今回の評価替えの価格時点(令和2年1月1日)の地価は、3年前(前回評価替えの価格時点)に比べて大きく上昇しており、その後の半年間の「下落修正」を経てもなお大幅上昇になる場合が多い。従来の負担調整措置で増税幅は制限されるもののやはり増税は辛い。そこで「令和3年度分の固定資産税にあっては、前年度分の固定資産税の課税標準額」(法附則第18条第1項)に抑えようという訳だ。したがって税額も前年の額が上限となる。正に「負担感に配慮」したものと言えよう。

なお総務省はこの措置が「令和3年度に限り」であることを強調している。従って4年度は、従来通りの「下落修正」があっても、税額が上昇する地域が多く発生することが予想される。その頃には「負担感」も感じないほどに経済が回復しているといいのだが。

一方、相続税路線価は毎年見直しされているため、令和2年分の路線価は同年1月1日時点の価格である。

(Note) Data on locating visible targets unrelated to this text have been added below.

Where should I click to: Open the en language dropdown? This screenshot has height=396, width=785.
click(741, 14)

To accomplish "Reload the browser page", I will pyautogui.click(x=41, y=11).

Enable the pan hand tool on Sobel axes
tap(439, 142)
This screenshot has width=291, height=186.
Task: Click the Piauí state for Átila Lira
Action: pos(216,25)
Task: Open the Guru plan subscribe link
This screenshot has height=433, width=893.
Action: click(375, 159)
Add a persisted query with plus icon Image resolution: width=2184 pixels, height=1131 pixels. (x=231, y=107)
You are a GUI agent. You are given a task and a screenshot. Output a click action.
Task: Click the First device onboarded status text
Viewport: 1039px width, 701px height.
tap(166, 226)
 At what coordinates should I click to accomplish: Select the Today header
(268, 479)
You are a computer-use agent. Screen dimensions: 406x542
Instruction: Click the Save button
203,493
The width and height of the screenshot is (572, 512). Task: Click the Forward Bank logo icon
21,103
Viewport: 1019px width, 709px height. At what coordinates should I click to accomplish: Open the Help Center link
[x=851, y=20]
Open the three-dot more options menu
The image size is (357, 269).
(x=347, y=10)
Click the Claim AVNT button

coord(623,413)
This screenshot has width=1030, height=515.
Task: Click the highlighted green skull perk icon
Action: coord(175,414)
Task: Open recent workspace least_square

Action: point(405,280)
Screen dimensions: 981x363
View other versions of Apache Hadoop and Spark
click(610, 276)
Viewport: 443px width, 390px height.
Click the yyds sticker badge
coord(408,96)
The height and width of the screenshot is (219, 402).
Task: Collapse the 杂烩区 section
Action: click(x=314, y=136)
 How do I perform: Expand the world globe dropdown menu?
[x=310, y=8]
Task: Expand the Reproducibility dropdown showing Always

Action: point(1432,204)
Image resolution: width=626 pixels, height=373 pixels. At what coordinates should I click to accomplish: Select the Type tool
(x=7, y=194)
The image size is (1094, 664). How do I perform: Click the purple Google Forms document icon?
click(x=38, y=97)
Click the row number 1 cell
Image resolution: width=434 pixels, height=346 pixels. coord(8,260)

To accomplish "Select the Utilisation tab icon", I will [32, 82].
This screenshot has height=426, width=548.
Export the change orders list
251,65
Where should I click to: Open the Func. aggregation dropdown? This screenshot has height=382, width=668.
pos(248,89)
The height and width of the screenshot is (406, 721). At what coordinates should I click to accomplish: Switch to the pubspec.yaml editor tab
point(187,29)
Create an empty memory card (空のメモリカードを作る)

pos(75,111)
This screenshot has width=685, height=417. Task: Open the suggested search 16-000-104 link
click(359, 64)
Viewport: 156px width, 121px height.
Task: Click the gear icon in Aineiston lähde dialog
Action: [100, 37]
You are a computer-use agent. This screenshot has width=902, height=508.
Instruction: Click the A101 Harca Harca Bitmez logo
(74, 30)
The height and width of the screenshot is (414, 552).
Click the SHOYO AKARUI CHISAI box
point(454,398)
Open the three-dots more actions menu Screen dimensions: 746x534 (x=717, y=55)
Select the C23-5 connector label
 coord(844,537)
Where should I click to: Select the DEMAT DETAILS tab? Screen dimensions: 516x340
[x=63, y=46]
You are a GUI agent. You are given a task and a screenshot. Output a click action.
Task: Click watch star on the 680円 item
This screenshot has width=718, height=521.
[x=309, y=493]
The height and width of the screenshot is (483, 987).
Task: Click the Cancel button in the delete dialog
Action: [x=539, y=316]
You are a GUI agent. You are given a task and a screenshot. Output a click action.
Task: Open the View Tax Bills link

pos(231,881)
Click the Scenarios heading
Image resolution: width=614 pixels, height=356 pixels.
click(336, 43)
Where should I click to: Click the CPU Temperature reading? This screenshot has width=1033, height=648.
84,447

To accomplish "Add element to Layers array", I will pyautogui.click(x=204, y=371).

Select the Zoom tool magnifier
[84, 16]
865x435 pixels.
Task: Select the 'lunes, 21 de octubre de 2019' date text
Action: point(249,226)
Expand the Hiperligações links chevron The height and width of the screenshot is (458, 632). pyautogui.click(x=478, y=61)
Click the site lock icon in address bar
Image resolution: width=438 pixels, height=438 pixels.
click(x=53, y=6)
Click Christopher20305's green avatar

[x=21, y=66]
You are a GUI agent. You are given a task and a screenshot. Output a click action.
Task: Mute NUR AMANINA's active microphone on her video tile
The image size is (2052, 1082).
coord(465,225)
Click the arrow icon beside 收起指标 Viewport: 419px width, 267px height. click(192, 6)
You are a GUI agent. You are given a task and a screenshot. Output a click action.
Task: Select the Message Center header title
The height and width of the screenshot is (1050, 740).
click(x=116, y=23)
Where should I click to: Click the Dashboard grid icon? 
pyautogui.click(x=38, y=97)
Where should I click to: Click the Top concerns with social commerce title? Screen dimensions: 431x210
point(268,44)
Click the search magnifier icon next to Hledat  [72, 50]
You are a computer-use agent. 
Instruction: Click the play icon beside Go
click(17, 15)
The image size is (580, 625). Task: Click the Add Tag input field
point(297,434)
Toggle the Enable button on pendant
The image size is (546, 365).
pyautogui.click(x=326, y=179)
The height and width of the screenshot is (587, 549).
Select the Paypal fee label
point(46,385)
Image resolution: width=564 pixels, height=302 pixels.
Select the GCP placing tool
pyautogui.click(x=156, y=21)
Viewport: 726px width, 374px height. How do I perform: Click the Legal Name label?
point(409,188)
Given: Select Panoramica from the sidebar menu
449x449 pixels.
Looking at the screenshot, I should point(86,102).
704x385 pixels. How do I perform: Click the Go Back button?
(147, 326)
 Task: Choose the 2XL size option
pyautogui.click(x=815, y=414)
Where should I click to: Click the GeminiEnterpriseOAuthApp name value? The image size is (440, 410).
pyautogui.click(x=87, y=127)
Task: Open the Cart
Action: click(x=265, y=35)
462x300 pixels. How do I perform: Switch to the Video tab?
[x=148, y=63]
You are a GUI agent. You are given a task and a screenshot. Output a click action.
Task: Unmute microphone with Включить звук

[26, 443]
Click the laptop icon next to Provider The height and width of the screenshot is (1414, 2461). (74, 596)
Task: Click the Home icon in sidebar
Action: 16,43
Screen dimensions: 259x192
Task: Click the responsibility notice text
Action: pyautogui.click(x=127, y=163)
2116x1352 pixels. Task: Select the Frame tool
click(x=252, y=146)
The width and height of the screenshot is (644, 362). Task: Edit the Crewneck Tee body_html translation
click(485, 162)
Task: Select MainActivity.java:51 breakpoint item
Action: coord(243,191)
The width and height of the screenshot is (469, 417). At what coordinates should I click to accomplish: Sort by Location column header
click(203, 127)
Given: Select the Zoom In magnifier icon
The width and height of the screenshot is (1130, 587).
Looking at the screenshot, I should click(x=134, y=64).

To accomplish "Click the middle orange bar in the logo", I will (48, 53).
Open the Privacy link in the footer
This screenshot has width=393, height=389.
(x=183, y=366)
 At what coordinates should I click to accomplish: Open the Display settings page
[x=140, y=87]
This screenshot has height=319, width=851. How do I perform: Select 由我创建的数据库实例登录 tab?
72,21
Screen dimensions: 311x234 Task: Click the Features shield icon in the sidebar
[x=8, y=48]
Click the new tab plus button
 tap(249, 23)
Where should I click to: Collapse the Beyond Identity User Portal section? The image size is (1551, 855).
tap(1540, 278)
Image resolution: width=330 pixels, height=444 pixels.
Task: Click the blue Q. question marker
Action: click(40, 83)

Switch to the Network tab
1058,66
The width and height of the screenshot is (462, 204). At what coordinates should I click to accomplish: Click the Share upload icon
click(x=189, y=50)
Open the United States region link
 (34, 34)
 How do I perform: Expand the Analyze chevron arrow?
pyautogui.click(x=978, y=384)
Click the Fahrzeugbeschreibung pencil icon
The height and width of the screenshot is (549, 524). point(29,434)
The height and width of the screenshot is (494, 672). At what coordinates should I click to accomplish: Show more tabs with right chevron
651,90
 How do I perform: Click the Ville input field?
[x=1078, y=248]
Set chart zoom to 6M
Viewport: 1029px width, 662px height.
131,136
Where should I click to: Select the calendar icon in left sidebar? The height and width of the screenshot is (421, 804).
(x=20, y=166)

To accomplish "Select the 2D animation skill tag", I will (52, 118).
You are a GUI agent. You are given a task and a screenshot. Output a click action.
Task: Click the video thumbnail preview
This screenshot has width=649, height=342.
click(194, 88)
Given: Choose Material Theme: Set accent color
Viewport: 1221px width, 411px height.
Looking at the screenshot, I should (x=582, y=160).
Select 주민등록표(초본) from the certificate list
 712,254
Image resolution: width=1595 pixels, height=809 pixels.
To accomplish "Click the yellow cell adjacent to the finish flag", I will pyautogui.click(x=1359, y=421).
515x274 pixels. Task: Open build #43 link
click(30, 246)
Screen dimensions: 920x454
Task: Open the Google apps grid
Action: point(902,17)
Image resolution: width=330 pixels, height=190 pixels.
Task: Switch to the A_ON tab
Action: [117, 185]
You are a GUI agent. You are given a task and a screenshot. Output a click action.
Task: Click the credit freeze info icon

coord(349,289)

そこで、その年内に大幅な下落が生じ「路線価等が時価を上回る状況が確認された地域について」(国税庁)は「地価変動補正率」によって路線価が下げられたのである。

ちなみにこの補正が適用されるのは、今のところ大阪市中央区の心斎橋筋2丁目、宗右衛門町、道頓堀1丁目の3町丁のみで、その率は、1〜6月はなし、7〜9月は0.96、10〜12月は未公表(対象町丁拡大の可能性大)である。